··· Data to examine ···
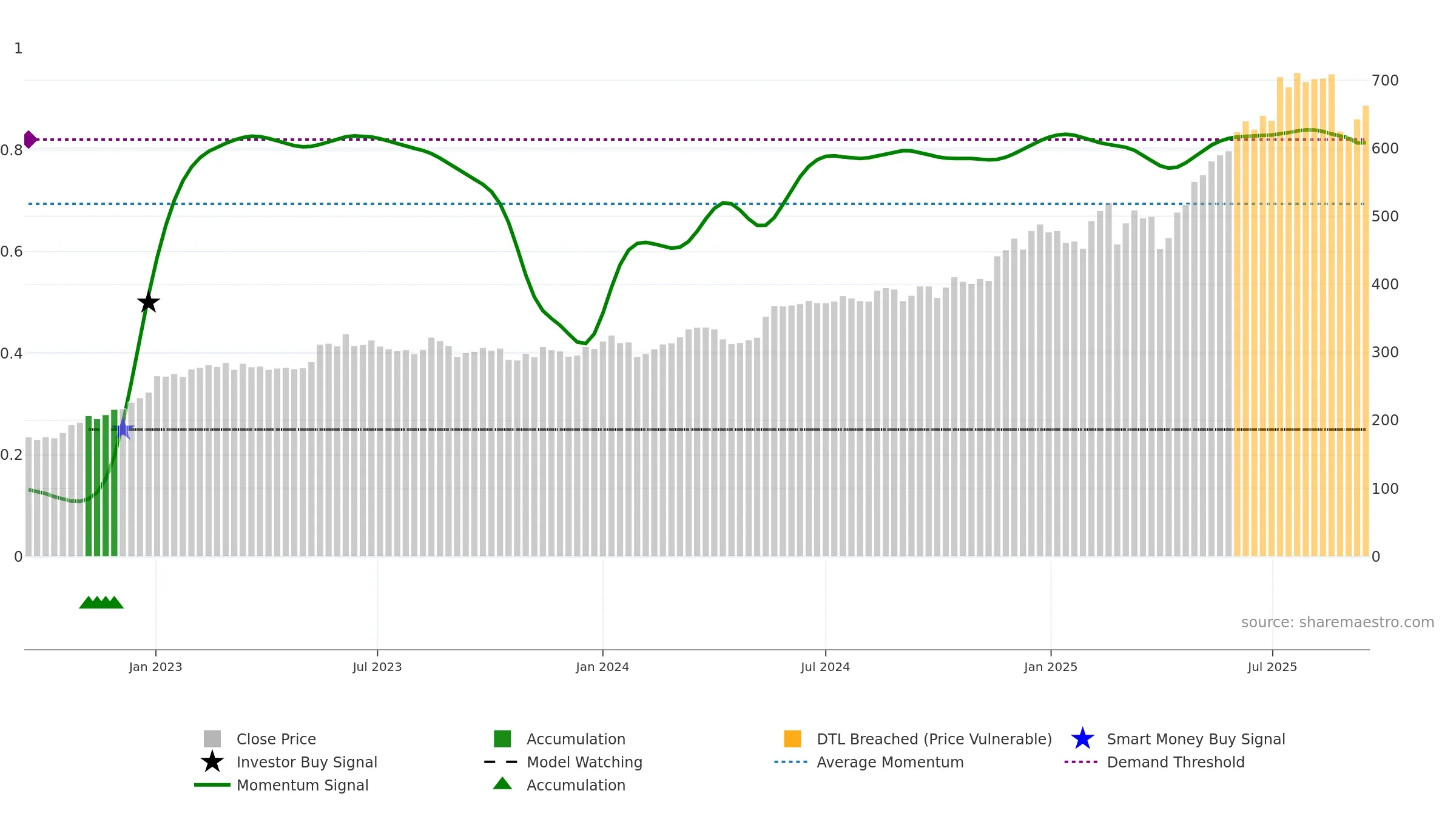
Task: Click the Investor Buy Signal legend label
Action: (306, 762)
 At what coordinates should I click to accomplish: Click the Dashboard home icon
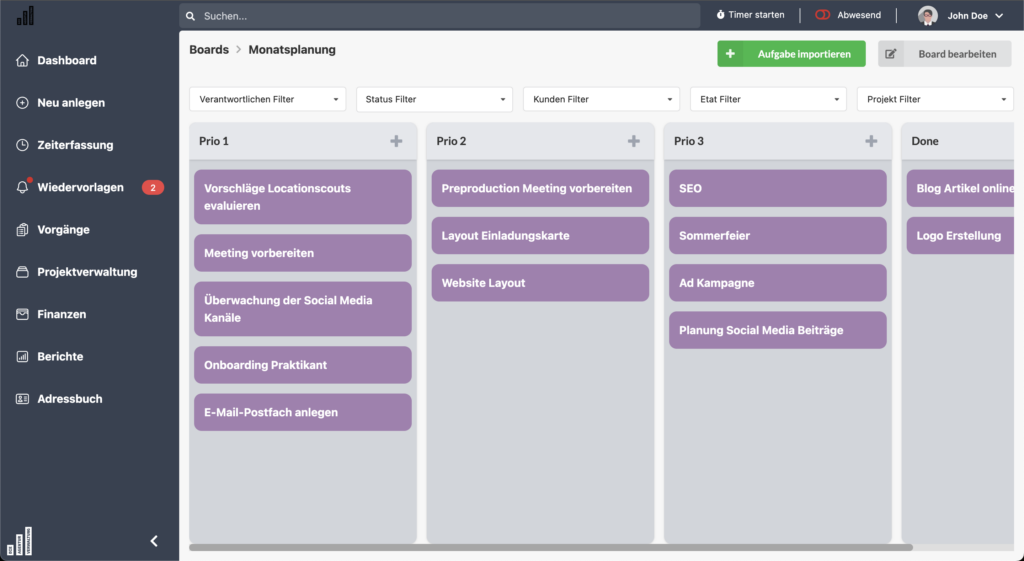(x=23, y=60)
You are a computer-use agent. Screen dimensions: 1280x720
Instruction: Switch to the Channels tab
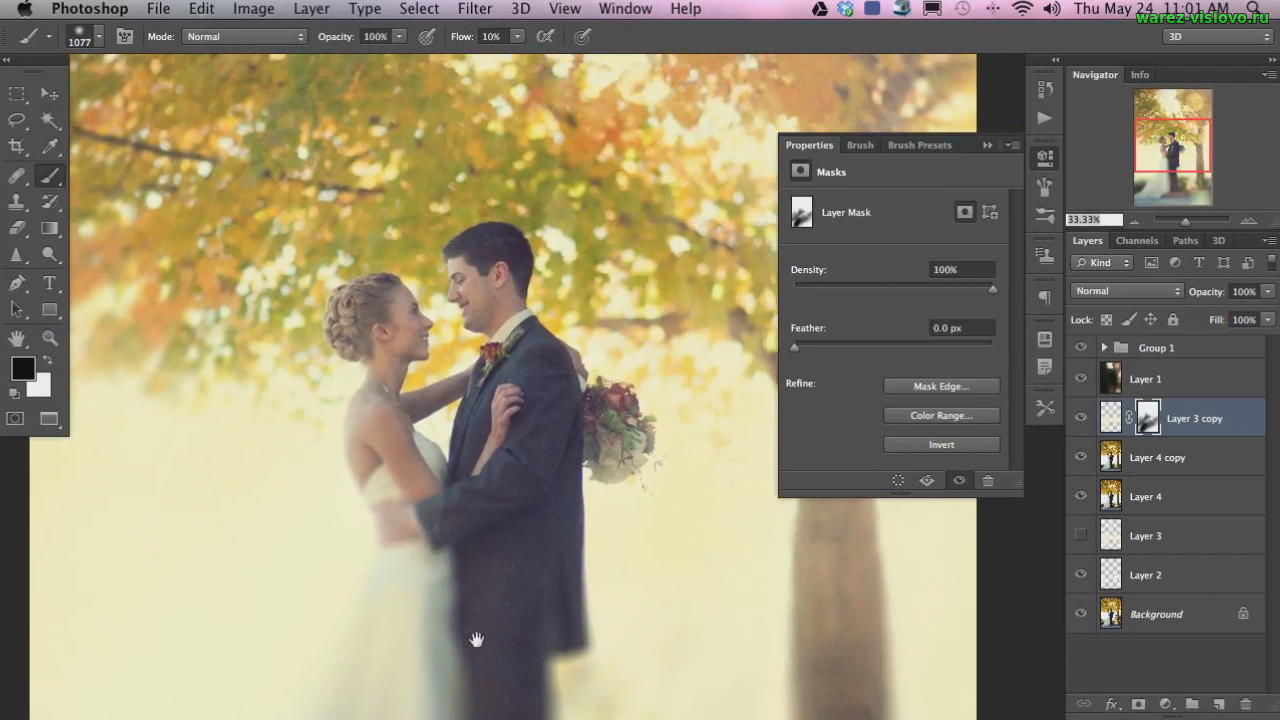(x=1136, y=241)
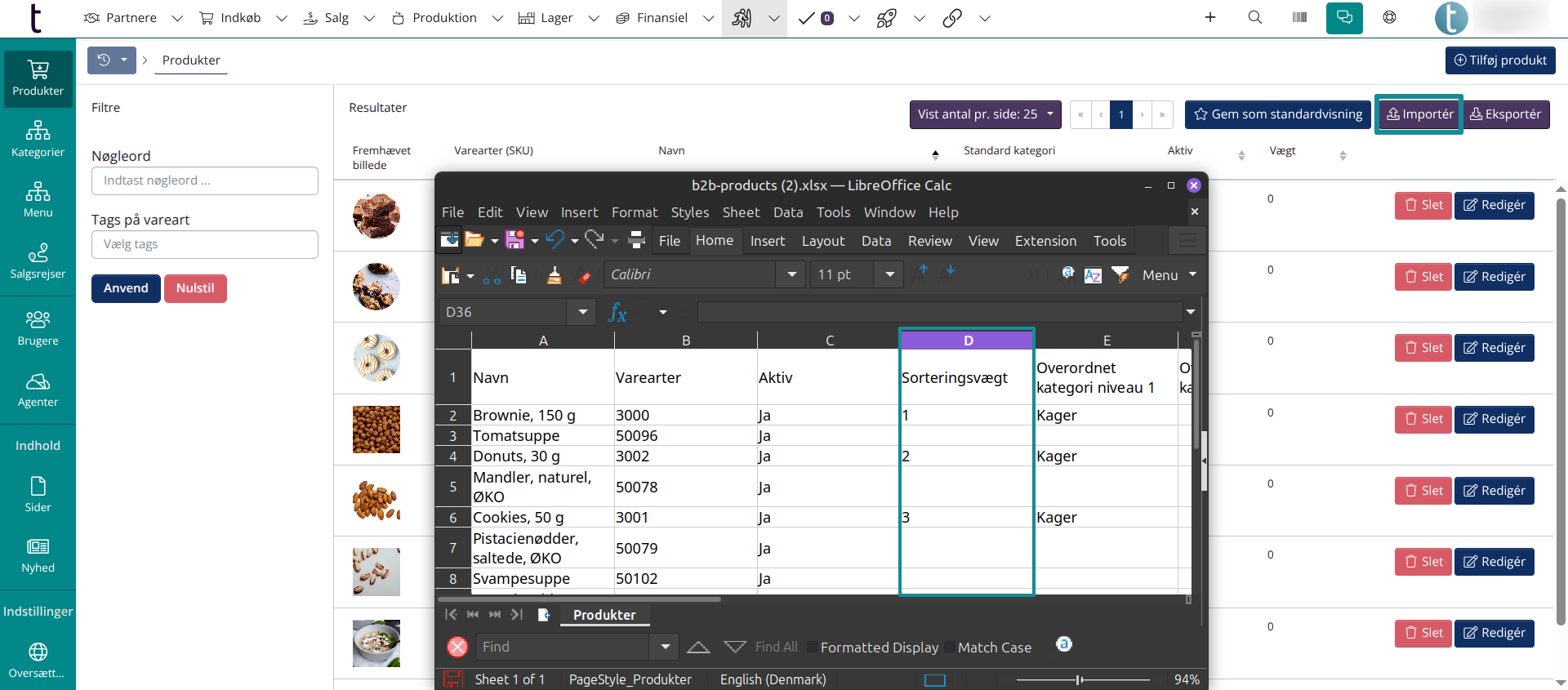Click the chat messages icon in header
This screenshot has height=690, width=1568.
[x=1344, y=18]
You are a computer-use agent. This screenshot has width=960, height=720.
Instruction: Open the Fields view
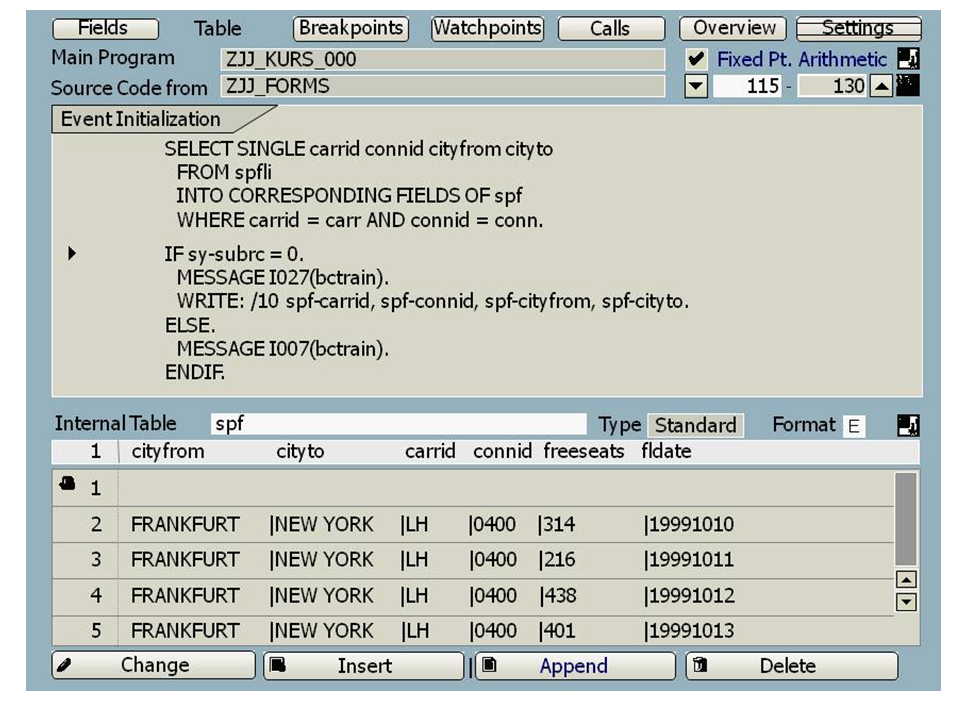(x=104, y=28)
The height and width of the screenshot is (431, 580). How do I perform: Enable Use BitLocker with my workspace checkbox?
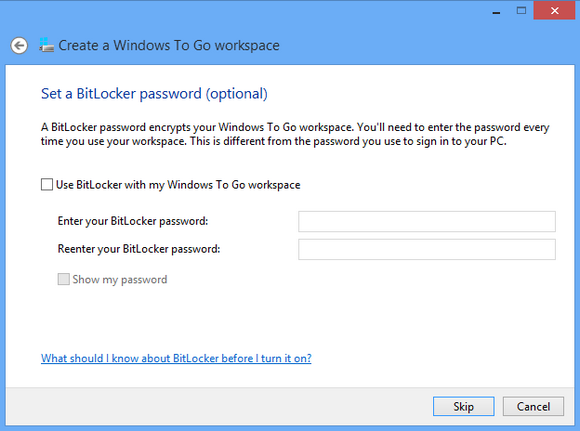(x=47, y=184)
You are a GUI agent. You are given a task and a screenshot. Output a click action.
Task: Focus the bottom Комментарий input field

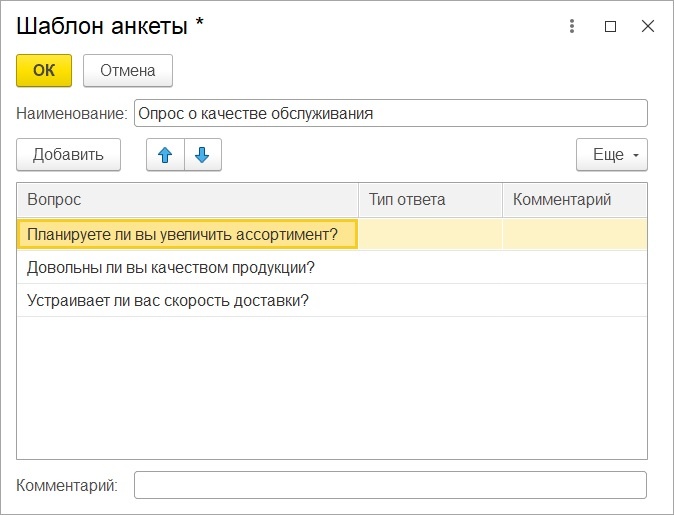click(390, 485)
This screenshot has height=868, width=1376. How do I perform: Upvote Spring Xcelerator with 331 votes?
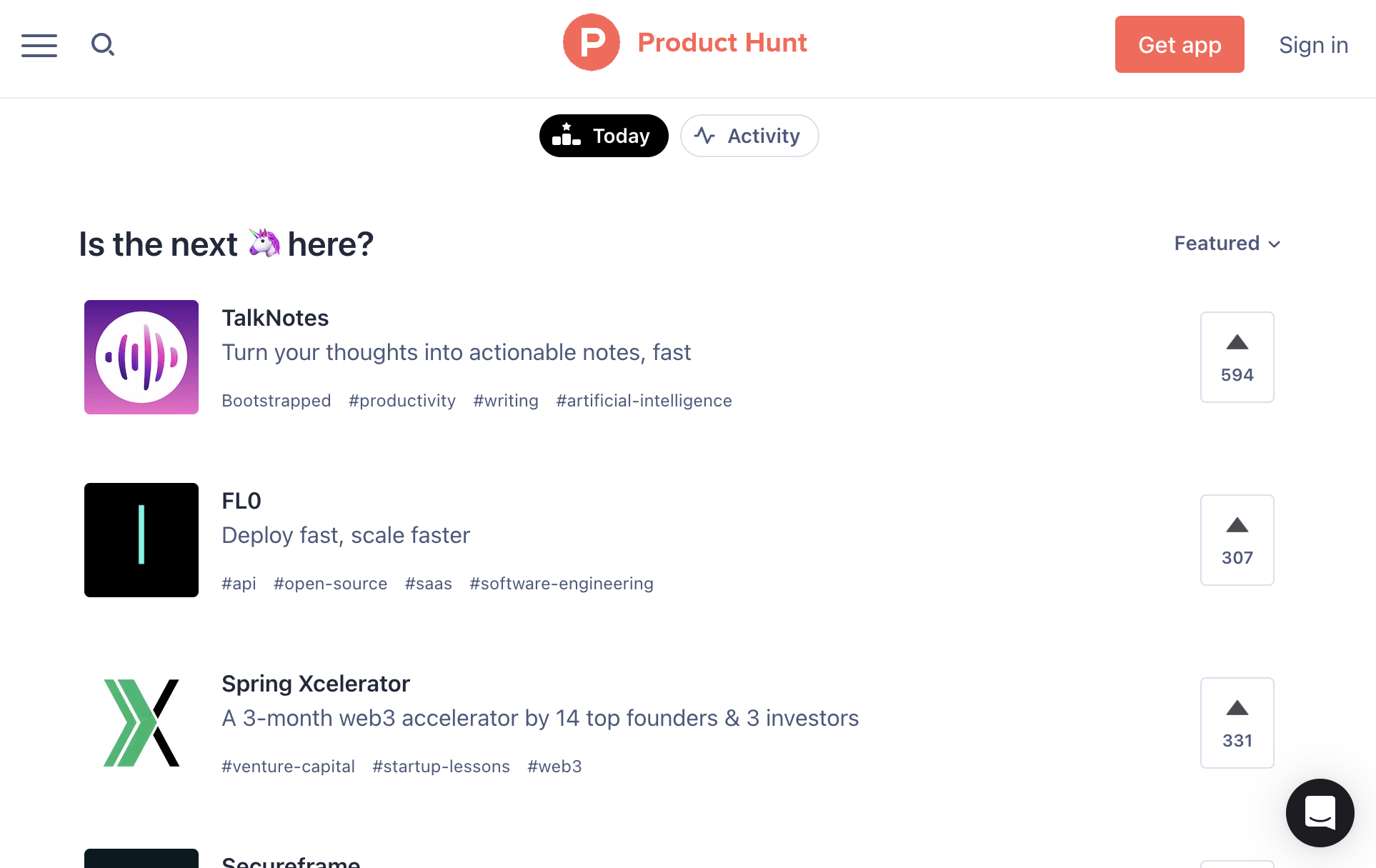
···
Problem description: Above are the records; please give again, exactly and in full, only the lines that run from the line with "At what coordinates" through the line with "You are a computer-use agent. This", with no pictures.

Exercise solution:
 At what coordinates should I click to accomplish: Click the Dashboard home icon
(x=23, y=60)
You are a computer-use agent. Screen dimensions: 1280x720
Instruction: Switch to the Channels tab
(x=1136, y=241)
Click the chat messages icon in header
This screenshot has height=690, width=1568.
[x=1344, y=18]
You are a computer-use agent. This screenshot has width=960, height=720.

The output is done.